NCEAS / metacatui

MetacatUI: A client-side web interface for DataONE data repositories
https://nceas.github.io/metacatui
Apache License 2.0
42 stars 27 forks source link

Unauthorized Error when Loading Large Datasets in Metadata Editor #2547

Open vchendrix opened 1 week ago

vchendrix commented 1 week ago

When loading a dataset with over 100 data files in the Metadata Editor, users may encounter an error message "You are not authorized to edit this data set." However, this error message is not always displayed, and the page may appear to load normally.
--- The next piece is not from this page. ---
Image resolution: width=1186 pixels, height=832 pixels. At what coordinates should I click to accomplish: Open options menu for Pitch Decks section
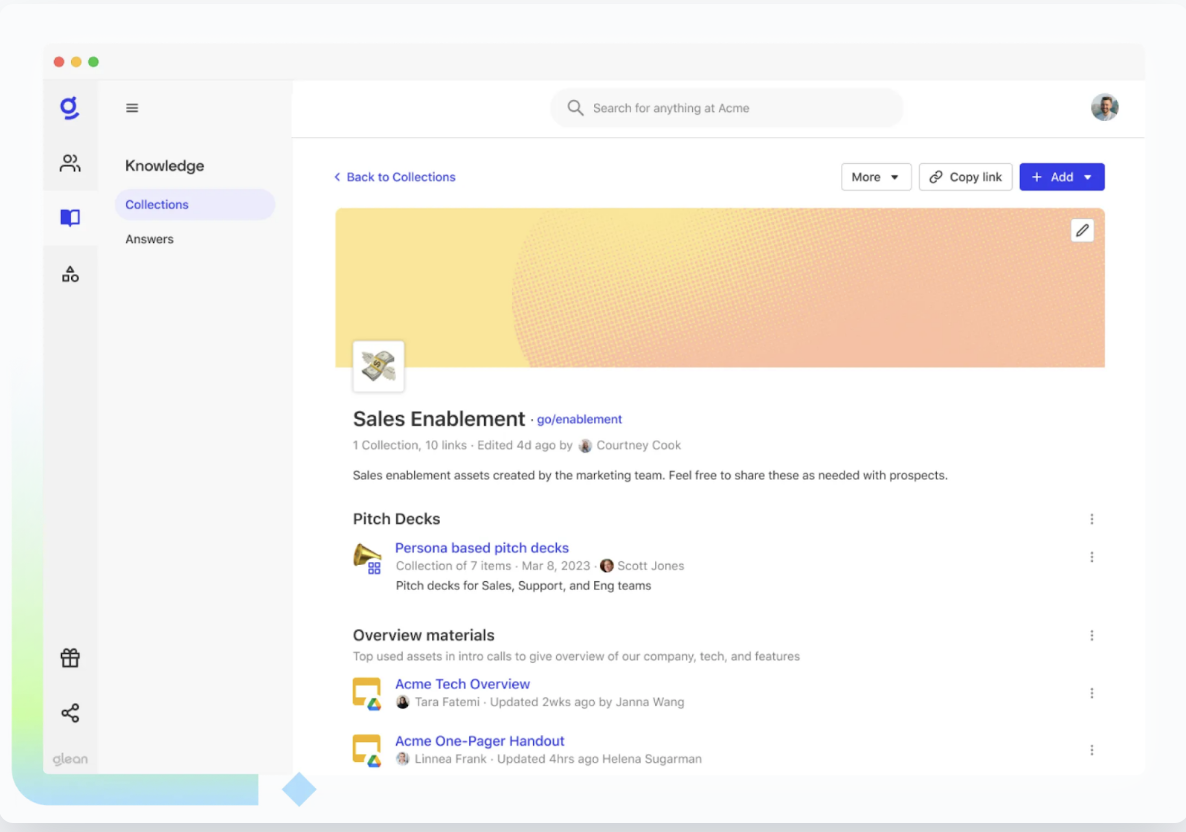[1091, 519]
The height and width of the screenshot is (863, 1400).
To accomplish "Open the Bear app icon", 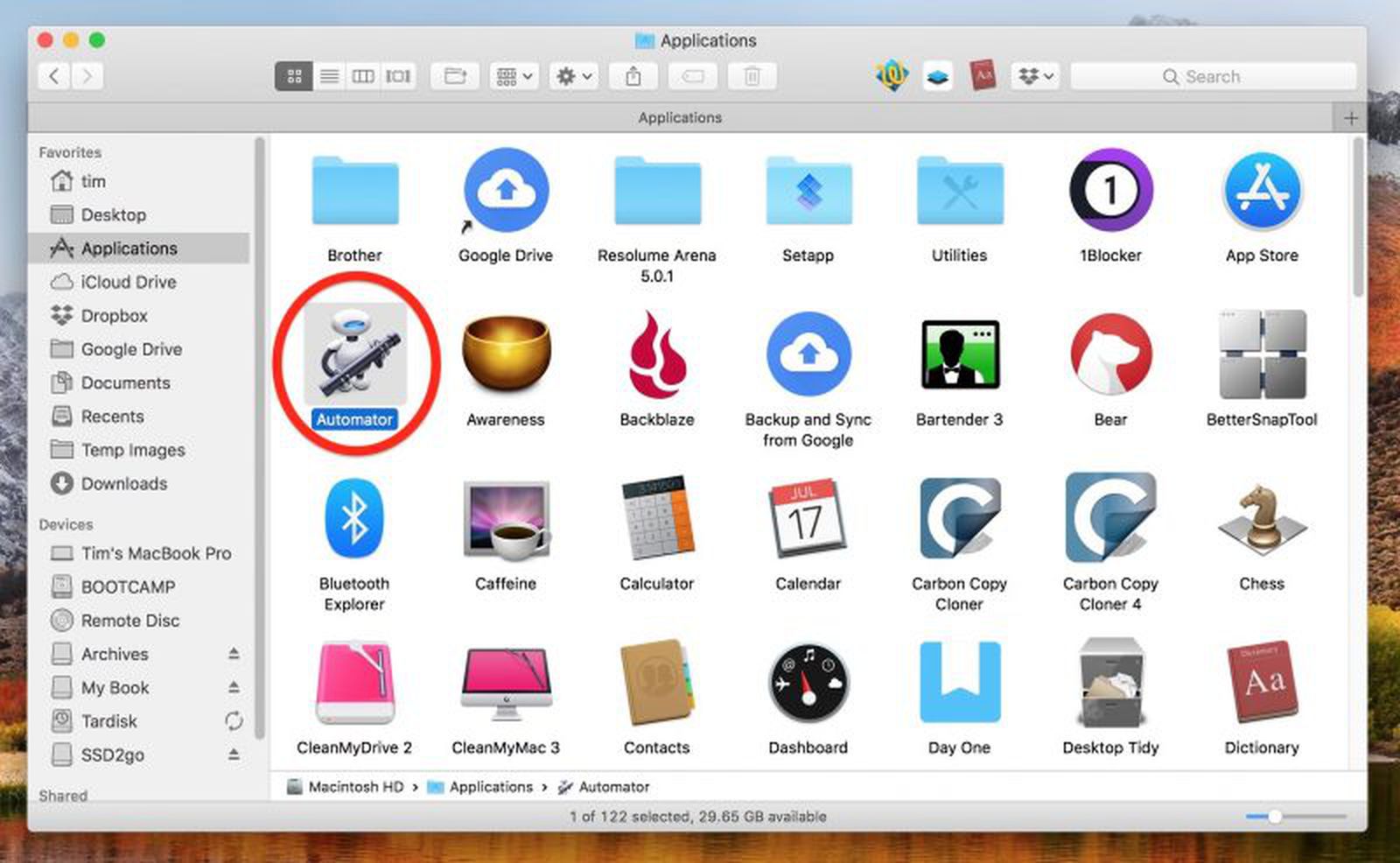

Upon inspecting the JavaScript console, a 401 Unauthorized error is visible.

Steps to Reproduce:

  1. Load a dataset with over 100 data files in the Metadata Editor.
  2. Observe the error message "You are not authorized to edit this data set." (if displayed).
  3. Check the JavaScript console for a 401 Unauthorized error.

Expected Behavior:

The Metadata Editor should load the dataset without errors, regardless of the number of data files.

Actual Behavior:

The Metadata Editor displays an error message or fails to load the dataset, with a 401 Unauthorized error visible in the JavaScript console.

Additional Context:

Screen shot of error Screenshot 2024-10-09 at 4 39 24 PM

Screencast of Issue https://drive.google.com/file/d/1gMWnKKXP0esWlOtjtaNQHS67xHUJ3YQ4/view?usp=sharing

Example Error Information:

mburrus commented 1 week ago

I'm seeing this error on another private dataset with over 100 files: https://data.ess-dive.lbl.gov/view/ess-dive-161d0c0f88a0849-20240815T185407332338

Error messages I'm getting: It's a mix of 200, 401, 501, and (failed)net::ERR_HTTP2_SERVER_REFUSED_STREAM errors across the data file PIDs.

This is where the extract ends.